Dalam konteks global, gerakan semacam ini sangat relevan. Menurut laporan The State of Food Security and Nutrition in the World 2023 dari FAO, sekitar 735 juta orang di dunia mengalami kelaparan kronis. Di Indonesia sendiri, Badan Pangan Nasional mencatat bahwa potensi kehilangan pangan mencapai 23--48 juta ton per tahun, setara dengan kerugian ekonomi Rp 213--551 triliun.
Bayangkan, jika anak-anak SD sudah bicara tentang redistribusi makanan, seharusnya kita yang dewasa mulai bergerak lebih masif. Pendidikan harus melebar menjadi gerakan sosial, melibatkan sekolah, komunitas, pemerintah, dan dunia usaha. Inilah makna gotong royong dalam konteks kekinian.
Peran Digital dalam Pendidikan Masa Depan
Proyek yang diusung ketiga siswi ini juga menunjukkan pentingnya literasi digital dalam pendidikan. Dengan merancang aplikasi FoodShare, mereka belajar memanfaatkan teknologi untuk menyelesaikan masalah nyata. Ini selaras dengan tantangan abad ke-21, di mana kemampuan berpikir komputasional, literasi digital, dan kolaborasi lintas disiplin menjadi kunci keberhasilan.
Di Hari Pendidikan Nasional, kita perlu mendorong sekolah-sekolah agar lebih berani mengintegrasikan teknologi, bukan hanya sebagai alat bantu pembelajaran, tetapi sebagai media eksplorasi kreatif siswa.
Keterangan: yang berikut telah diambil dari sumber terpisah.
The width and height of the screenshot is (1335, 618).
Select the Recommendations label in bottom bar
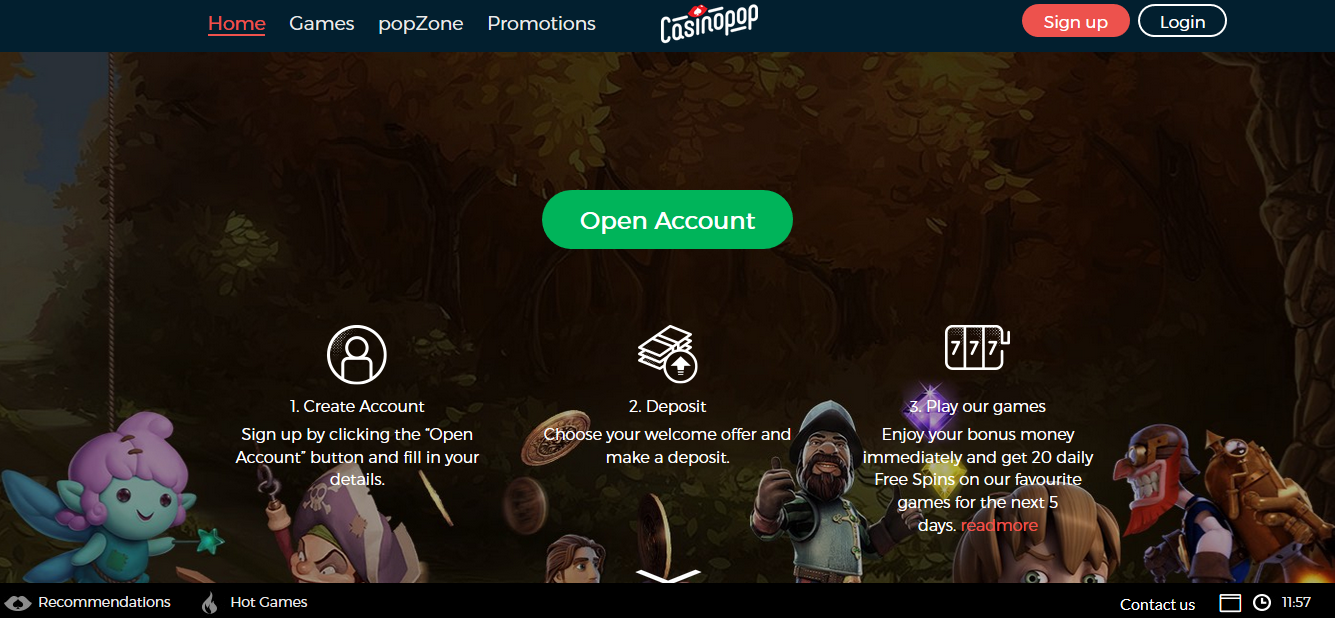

Namun, integrasi ini harus dilakukan dengan inklusif, agar tidak memperlebar kesenjangan digital antarwilayah.
Refleksi: Mendengar Suara Anak
Satu hal yang sering luput dari perbincangan publik adalah mendengarkan suara anak. Kita terlalu sibuk mendikte apa yang harus mereka pelajari, alih-alih mendengarkan apa yang mereka ingin pecahkan. Kisah Shana, Medina, dan Naura adalah pengingat bahwa anak-anak punya kepekaan, ide, dan keberanian luar biasa---asal diberi ruang.
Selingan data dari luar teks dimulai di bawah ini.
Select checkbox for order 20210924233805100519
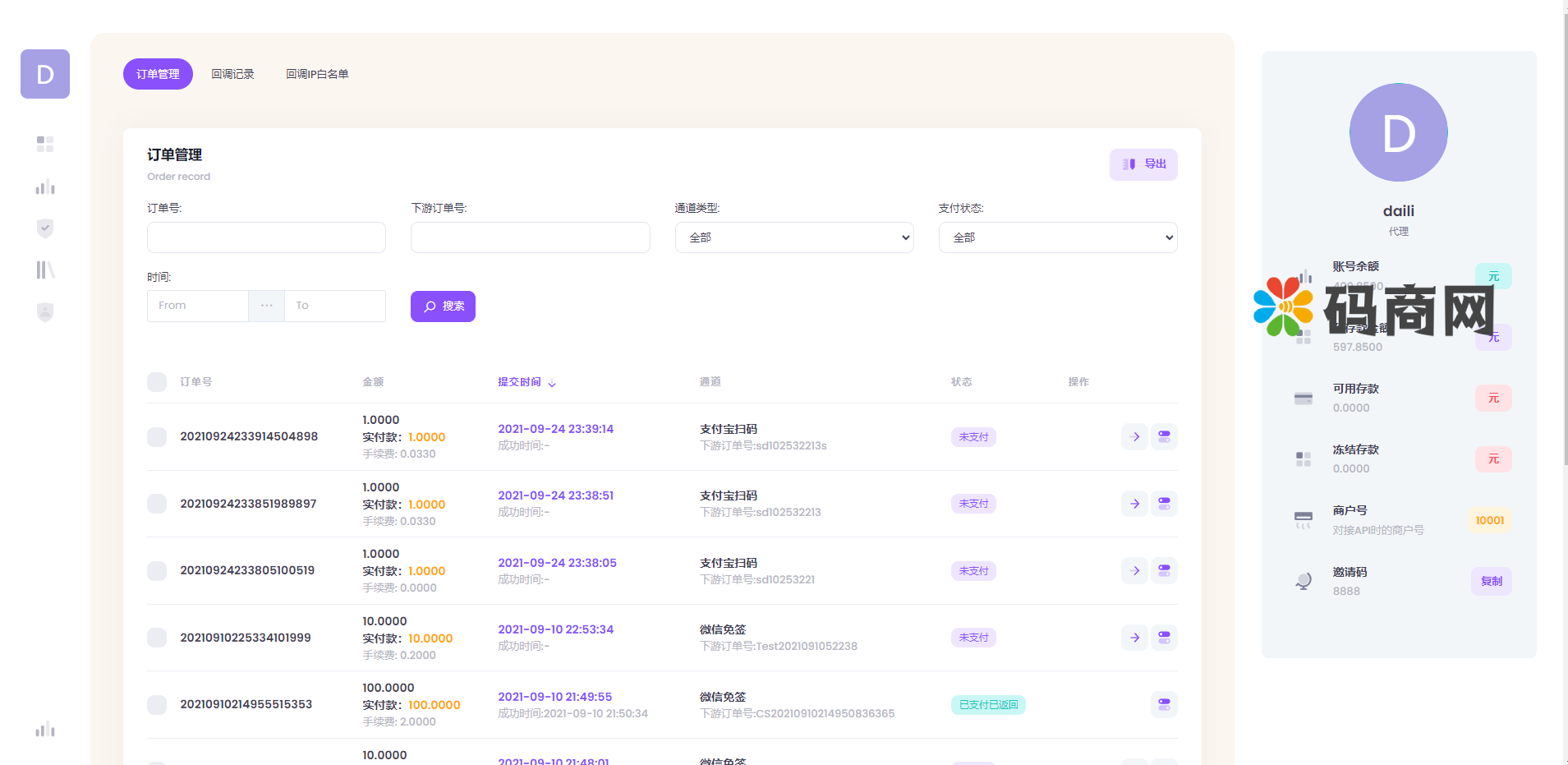1568x765 pixels. tap(157, 570)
Sebagai orang dewasa, tugas kita bukan sekadar mendidik, tetapi juga menciptakan ruang aman bagi anak-anak untuk bertumbuh. Pendidikan yang baik bukan yang membuat anak takut salah, tapi yang membuat mereka berani mencoba. Seperti yang ditulis Ki Hajar Dewantara, Anak-anak hidup dan tumbuh sesuai kodratnya sendiri; pendidik hanya dapat merawat dan menuntun tumbuhnya kodrat itu.